Eating Own Dog Food

It has come to the end of the 3-month time in 9GAG after OneSky. It was great. The experience made it clearer about eating own dog food when building a product.

Prior to 9GAG, I was working in OneSky. It is a web service. Most clients are mobile app developers. But there’s no chance to launch or promote mobile apps globally in OneSky. That means we missed some details and key steps in mobile development and international promotion. Thanks to the clients, we still gathered a lot of information and built a good enough product. But it is not a great one.

My primary responsibility in 9GAG was setting up the internationalization process for iOS and Android apps. Despite the founder bias, I still chose OneSky for 9GAG because it’s the best among all similar services for apps. I saw OneSky from a client’s perspective.

I was amazed by how easy and reliable it was to internationalize mobile apps using OneSky. The integration was easy. Most important, the translation quality was great. There were no quality complaints about the German version after it was launched. Thanks to the German translator (who’s also a 9GAG user). She asked a lot of relevant questions to clarify the English phrases and responded to my questions. Also, kudos to the OneSky translator manager, who brought the translator on board for 9GAG.

Besides the app translation, there were other items to enable full German 9GAG, such as the app store German descriptions, the German keywords, the German screenshots, and German dynamic contents.

With founder bias, I thought OneSky was good at translating those materials, but I was wrong. OneSky was reasonably good but not great, like what I experienced with in-app translation.
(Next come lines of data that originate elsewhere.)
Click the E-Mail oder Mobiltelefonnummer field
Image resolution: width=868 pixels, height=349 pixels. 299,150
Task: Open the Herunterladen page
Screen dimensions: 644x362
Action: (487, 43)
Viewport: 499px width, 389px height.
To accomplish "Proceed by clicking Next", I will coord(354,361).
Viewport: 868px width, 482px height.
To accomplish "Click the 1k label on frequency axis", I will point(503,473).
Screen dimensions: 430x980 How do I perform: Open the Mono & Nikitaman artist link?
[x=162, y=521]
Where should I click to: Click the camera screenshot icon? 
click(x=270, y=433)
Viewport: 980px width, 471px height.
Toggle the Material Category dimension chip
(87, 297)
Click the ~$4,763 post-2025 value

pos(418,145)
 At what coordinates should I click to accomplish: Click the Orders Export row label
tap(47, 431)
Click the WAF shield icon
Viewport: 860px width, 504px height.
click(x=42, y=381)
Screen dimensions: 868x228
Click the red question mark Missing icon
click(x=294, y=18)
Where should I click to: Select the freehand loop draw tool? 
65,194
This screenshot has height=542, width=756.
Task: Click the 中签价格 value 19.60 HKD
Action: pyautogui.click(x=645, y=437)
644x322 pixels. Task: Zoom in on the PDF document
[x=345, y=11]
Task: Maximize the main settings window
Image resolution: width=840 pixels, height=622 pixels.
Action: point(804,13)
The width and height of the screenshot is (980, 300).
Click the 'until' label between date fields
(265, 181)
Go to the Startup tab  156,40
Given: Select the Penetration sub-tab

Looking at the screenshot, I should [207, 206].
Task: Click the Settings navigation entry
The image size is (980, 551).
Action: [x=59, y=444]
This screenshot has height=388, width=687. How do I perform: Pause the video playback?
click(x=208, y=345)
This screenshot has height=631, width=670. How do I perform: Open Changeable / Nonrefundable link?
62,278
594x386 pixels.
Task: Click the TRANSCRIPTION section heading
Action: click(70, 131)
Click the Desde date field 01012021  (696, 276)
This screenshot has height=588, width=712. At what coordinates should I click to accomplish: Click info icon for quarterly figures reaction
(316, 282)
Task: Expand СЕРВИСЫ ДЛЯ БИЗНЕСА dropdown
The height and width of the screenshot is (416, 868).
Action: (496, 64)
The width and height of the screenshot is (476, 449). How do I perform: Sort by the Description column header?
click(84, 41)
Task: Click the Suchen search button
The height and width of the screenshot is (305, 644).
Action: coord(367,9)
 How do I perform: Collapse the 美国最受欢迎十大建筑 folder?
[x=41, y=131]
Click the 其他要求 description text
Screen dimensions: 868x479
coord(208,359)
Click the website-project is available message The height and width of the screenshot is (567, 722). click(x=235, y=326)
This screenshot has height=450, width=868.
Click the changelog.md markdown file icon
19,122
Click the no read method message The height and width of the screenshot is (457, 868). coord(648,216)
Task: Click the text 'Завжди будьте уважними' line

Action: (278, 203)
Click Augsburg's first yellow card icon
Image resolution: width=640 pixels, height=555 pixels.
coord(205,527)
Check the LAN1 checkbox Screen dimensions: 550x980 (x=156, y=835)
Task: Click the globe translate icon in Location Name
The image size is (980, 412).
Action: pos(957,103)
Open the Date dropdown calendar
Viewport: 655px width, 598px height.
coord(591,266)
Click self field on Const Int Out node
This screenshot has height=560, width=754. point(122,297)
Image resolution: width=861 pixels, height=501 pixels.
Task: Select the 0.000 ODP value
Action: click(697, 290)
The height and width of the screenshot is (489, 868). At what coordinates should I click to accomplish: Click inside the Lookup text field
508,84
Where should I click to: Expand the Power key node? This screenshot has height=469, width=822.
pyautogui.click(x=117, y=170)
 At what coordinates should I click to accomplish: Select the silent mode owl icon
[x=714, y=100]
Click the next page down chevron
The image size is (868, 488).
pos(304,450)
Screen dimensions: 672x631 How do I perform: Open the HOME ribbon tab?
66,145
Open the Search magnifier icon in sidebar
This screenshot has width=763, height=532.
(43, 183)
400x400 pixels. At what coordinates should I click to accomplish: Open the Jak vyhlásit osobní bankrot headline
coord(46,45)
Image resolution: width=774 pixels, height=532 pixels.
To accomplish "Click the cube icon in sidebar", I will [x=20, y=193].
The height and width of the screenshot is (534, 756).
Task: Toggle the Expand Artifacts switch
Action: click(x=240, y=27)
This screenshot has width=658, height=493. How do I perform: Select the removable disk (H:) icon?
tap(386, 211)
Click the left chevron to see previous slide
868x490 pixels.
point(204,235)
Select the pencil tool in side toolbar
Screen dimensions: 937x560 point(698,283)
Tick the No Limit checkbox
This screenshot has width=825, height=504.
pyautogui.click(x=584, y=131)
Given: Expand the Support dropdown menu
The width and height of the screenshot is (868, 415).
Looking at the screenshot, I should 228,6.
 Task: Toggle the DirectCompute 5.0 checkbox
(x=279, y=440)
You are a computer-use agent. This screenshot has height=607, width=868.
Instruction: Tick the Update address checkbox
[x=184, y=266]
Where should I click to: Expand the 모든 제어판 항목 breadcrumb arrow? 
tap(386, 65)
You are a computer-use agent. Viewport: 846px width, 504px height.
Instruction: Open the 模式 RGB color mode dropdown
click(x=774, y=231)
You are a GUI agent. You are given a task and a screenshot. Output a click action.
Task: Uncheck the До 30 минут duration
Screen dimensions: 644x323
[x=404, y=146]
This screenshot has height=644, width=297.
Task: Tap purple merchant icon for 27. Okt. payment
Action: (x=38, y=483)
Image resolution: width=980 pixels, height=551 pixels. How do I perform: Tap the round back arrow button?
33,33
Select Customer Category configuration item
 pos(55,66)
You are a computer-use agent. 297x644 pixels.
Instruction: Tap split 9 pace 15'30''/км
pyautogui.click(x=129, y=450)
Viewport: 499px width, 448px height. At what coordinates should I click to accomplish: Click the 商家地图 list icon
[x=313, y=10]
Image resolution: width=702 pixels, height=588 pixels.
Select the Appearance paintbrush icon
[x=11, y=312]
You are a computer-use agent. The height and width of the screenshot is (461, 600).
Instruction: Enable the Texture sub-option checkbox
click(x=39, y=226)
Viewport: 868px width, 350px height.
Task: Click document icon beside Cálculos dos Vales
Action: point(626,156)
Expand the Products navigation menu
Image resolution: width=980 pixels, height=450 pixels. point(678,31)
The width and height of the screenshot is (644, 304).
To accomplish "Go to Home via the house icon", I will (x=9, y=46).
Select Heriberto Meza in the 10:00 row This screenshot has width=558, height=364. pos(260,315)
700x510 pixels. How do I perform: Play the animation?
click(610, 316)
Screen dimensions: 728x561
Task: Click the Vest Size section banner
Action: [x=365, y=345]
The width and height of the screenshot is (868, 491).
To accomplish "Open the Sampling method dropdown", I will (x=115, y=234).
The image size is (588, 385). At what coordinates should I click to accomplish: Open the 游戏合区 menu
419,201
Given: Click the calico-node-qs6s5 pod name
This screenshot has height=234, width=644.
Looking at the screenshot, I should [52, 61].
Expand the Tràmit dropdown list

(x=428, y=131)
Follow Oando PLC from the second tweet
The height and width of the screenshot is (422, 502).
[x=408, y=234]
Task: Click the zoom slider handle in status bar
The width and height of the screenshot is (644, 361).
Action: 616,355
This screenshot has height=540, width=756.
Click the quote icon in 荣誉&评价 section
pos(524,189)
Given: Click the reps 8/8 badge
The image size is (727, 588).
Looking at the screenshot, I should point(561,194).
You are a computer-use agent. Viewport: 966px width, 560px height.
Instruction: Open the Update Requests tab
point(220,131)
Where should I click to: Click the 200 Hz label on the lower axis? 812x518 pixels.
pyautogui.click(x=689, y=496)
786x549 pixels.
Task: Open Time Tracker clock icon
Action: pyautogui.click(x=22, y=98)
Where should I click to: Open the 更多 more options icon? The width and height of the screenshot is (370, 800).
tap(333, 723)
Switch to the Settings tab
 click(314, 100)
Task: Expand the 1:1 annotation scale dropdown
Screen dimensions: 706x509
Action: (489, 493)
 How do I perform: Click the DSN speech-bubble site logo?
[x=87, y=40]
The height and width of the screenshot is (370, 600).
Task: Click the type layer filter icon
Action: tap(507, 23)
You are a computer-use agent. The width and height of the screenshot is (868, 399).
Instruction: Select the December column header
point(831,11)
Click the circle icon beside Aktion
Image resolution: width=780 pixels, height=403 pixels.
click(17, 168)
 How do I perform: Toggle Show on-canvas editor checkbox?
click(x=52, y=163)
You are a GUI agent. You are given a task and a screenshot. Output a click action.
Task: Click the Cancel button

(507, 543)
Keyword translation didn’t optimize for the 100-character limit. Store description translation didn’t handle duplicated paragraphs between iTunes Store and Google Play. There’s no easy way to translate screenshots.

I was ashamed that I didn’t pay attention to these use cases when taking care of the product in OneSky. There was no other translation service handling the use cases nicely, either. So, we thought it was okay to offer a good enough solution as a product builder. When I was a client, I found it unacceptable. The solution wasn’t offering a pleasant experience when managing multiple store assets. The translation quality was still good, but the flow just wasn’t smooth. Using OneSky as a client revealed problems I couldn’t spot before. I should have done that earlier.

The argument was also true when it came to 9GAG. I was an inactive 9GAG user. I visit 9GAG probably once a week or once a month, not actively enough to spot the potential needs. I couldn’t find things to improve at the beginning. I had to chat with a couple hundred users through tickets to know more about their use cases on 9GAG. Some were interesting but still couldn’t help me understand the product thoroughly.

I started browsing 9GAG a lot more frequently by then. It sounded like the most chill task ever. It was the most important step to get the feelings of 9GAG users and suggest something more relevant.

I also worked closely with one of the founders. He has been a very active 9GAG user and usually came up with interesting ideas to improve 9GAG. I learnt a lot from him, not because he’s a founder, but because he’s an active user.

After all, it is about empathy. Empathy is easier said than done. Meet users, talk to users, understand users, become a user, then help yourself.

The journey still goes on. I have no idea what the next product will be. But I will befriend 100 active users. I’ll meet them, talk to them frequently, and eventually become one. That’s how I can build the product to help them and myself.